Greater access to the world’s second-largest economy is something the United States, Europe, and the rest of the developed world have demanded from China in recent years. Now, investors have access to US$9.7 trillion in Chinese debt; it’s the third-largest bond market behind the United States and Japan. Bonds worth US$1 billion were purchased Monday.

Even if the liberaliza­tion move is welcome, it is limited. For now, it’s a so-called northbound scheme, meaning foreign investors have access to Chinese bonds, but Chinese investors don’t yet have access to bonds traded in Hong Kong. (The idea is to keep capital in the country, rather than encourage capital flight.) And for now, only overseas institutio­nal investors such as banks, insurers, brokerages and investment funds can purchase Chinese debt. Retail investors can’t buy Chinese debt like they could scoop up an American treasury bond.

Still, the move was welcome by Standard Chartered’s John Tan, head of financial markets for Greater China and north Asia.

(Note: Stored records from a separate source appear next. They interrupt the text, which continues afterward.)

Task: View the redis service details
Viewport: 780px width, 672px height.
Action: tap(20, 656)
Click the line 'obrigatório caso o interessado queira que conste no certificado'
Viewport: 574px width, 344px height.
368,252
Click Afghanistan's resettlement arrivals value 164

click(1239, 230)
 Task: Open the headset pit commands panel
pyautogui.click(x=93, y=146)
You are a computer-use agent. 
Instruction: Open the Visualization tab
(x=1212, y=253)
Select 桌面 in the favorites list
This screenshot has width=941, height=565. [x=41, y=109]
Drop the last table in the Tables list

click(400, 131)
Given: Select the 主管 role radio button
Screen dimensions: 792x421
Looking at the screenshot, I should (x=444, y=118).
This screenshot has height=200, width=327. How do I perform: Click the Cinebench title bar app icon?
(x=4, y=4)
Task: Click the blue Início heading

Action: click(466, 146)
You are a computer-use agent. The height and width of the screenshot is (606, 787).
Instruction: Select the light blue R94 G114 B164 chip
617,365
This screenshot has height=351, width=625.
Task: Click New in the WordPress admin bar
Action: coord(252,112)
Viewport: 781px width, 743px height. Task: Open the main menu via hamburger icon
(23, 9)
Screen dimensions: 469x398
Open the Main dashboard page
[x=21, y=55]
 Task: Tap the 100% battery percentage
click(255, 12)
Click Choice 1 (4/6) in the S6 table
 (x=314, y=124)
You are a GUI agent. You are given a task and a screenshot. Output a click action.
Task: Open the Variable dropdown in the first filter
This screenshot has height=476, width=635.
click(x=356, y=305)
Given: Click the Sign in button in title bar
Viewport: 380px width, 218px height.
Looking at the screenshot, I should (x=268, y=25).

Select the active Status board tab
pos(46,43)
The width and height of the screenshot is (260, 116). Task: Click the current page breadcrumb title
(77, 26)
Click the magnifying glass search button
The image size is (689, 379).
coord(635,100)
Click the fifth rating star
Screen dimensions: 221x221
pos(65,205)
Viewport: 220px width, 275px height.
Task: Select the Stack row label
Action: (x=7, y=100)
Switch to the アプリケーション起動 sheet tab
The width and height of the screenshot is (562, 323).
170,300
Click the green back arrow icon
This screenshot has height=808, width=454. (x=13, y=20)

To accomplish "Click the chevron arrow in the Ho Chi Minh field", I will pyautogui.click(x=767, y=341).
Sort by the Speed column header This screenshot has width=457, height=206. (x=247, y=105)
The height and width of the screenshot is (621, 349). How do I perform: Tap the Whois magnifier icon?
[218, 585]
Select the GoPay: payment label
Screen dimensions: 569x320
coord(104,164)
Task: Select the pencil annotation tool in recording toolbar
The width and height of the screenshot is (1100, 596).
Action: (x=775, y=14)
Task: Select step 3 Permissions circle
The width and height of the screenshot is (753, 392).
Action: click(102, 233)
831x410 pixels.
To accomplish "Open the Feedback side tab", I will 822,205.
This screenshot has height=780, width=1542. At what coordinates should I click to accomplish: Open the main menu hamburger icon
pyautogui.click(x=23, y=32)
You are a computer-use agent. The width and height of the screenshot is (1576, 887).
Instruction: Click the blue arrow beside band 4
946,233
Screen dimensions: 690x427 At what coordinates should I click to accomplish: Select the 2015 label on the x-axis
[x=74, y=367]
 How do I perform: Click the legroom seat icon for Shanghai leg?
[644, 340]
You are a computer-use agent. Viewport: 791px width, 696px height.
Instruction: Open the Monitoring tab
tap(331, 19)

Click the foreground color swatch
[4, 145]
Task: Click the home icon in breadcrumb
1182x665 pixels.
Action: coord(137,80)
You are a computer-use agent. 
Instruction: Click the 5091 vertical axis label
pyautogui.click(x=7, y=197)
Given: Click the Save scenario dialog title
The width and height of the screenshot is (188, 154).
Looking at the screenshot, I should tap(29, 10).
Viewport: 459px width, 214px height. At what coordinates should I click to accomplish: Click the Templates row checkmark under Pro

“The launch of the Bond Connect marks the strong commitment of the Chinese government to further open up its markets,” Tan said. “We are positive that the scheme will be well-received by the market and report good momentum when it is launched.”

Yields on Chinese bonds are relatively high, considerin­g the strength of its economy; its 10-year treasury note yields about 3.6 per cent, the highest among the biggest economies (all Chinese debt, from its one-month bond to the 10-year note, has a similar yield.) Right now, a comparable note in the United States yields 2.3 per cent.

“Chinese Treasurys certainly offer a premium to say, developed market sovereigns, with a very stable currency,” Brendan Ahern, chief investment officer at KraneShare­s, said when the bond scheme was announced earlier this year.

Investors on Wall Street have long been clamouring to get in on the Chinese debt game. In March, Rick Rieder, global chief investment officer of fixed income at BlackRock, told CNBC that potential demand for the product is “tremendous.” He said major bond indexes are “probably going to include Chinese debt.” Bloomberg has said it will launch two fixedincom­e indexes that include yuandenomi­nated Chinese bonds.